_Short task:_ Please reproduce the listing below word for word, omitting the pictures.

_Data to process:_
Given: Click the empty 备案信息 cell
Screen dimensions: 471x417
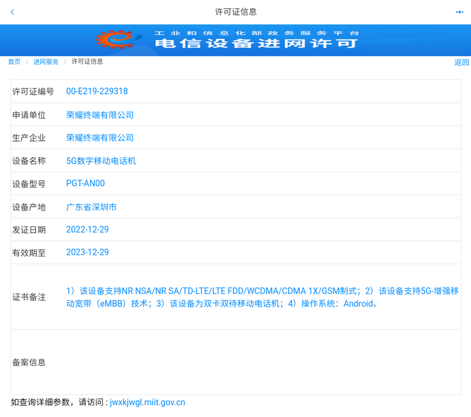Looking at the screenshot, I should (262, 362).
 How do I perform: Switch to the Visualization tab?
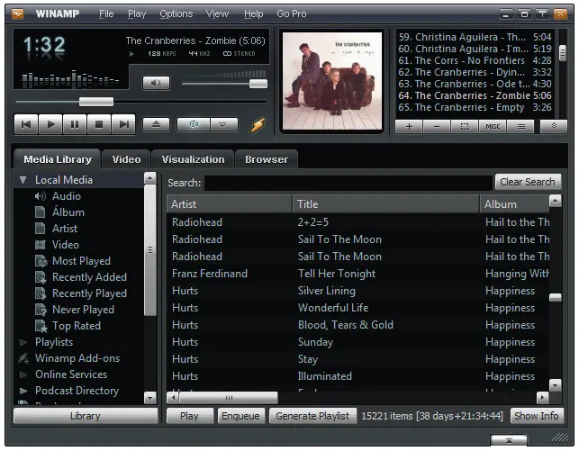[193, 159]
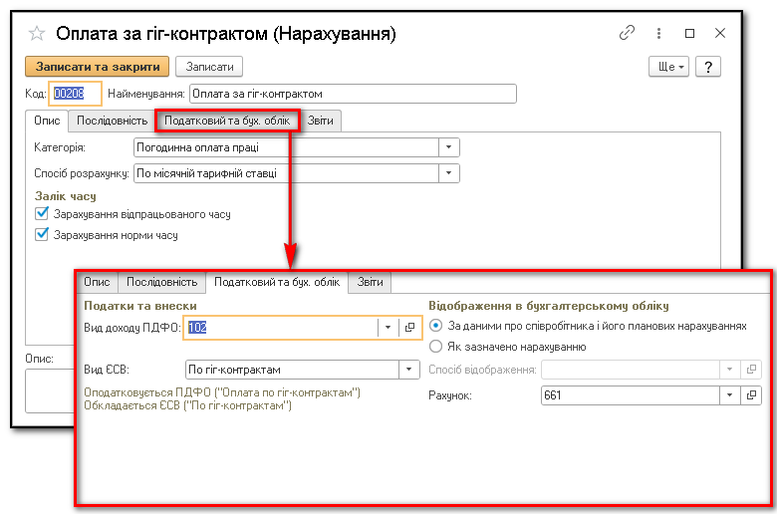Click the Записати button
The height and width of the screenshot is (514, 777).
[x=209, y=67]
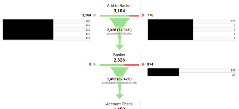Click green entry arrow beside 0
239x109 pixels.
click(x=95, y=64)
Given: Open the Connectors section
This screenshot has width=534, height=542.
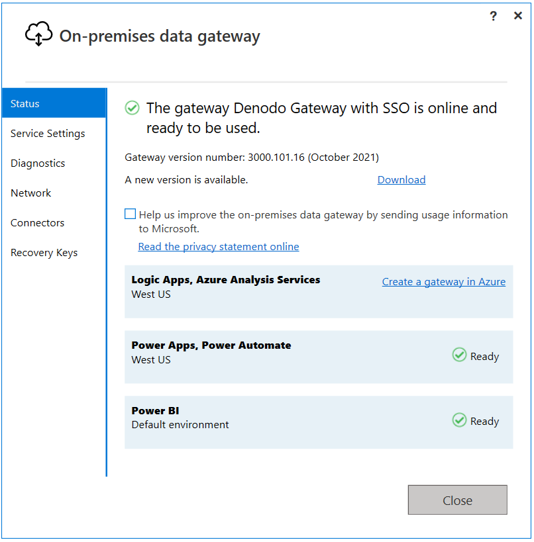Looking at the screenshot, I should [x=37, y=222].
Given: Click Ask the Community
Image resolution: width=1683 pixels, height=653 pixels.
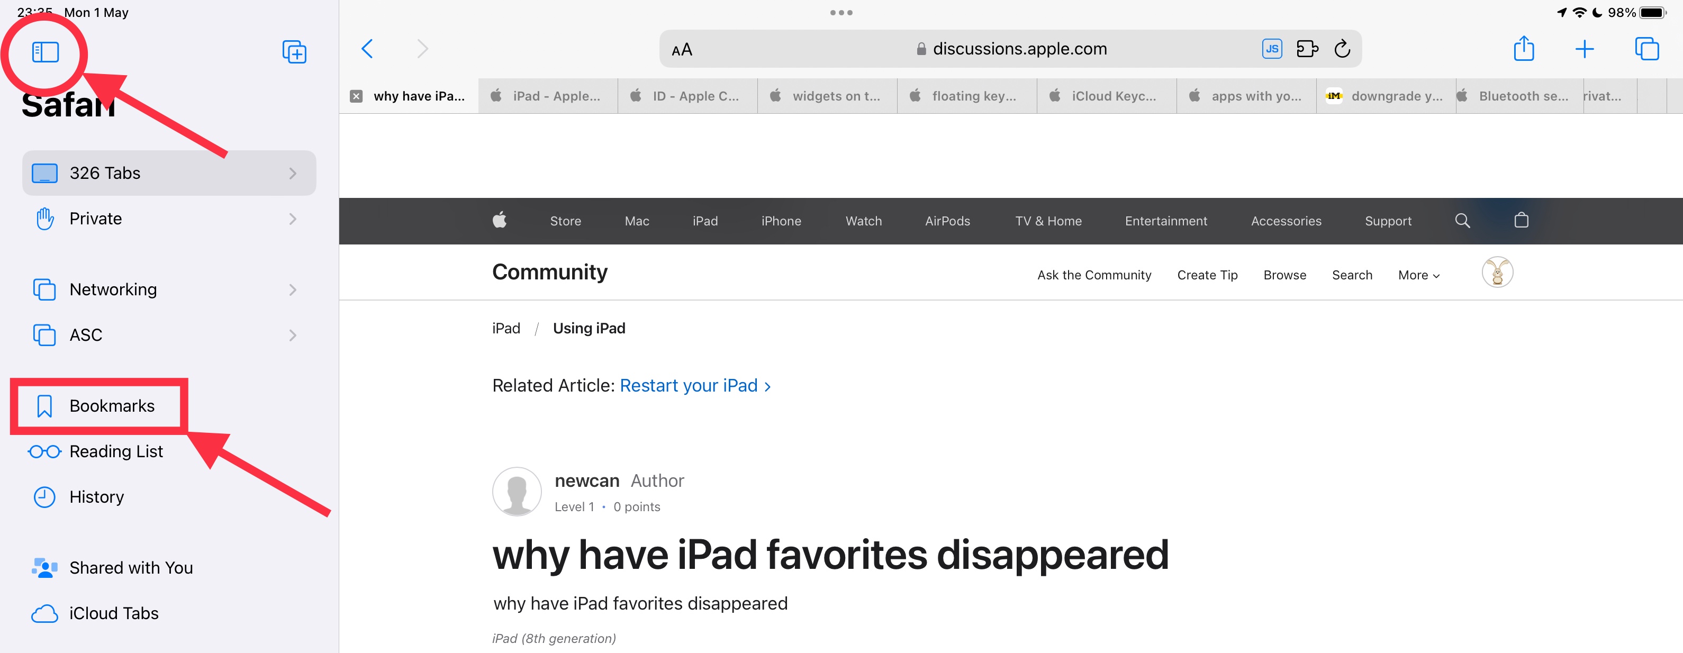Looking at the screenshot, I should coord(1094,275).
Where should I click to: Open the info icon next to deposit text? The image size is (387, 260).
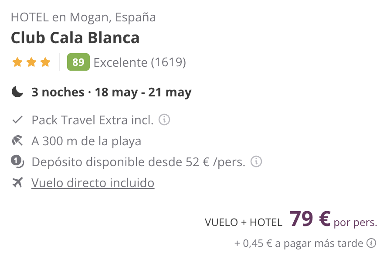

_Reply:_
Given: Click the empty 备案信息 cell
Screen dimensions: 471x417
Looking at the screenshot, I should (262, 362).
 How do I perform: Switch to the Visualization tab?
[193, 159]
Click the Записати button
The height and width of the screenshot is (514, 777).
[x=209, y=67]
Click green entry arrow beside 0
239x109 pixels.
click(x=95, y=64)
Given: Open the Connectors section
This screenshot has width=534, height=542.
Looking at the screenshot, I should [x=37, y=222].
Given: Click Ask the Community
Image resolution: width=1683 pixels, height=653 pixels.
Looking at the screenshot, I should coord(1094,275).
Where should I click to: Open the info icon next to deposit text? The image size is (387, 260).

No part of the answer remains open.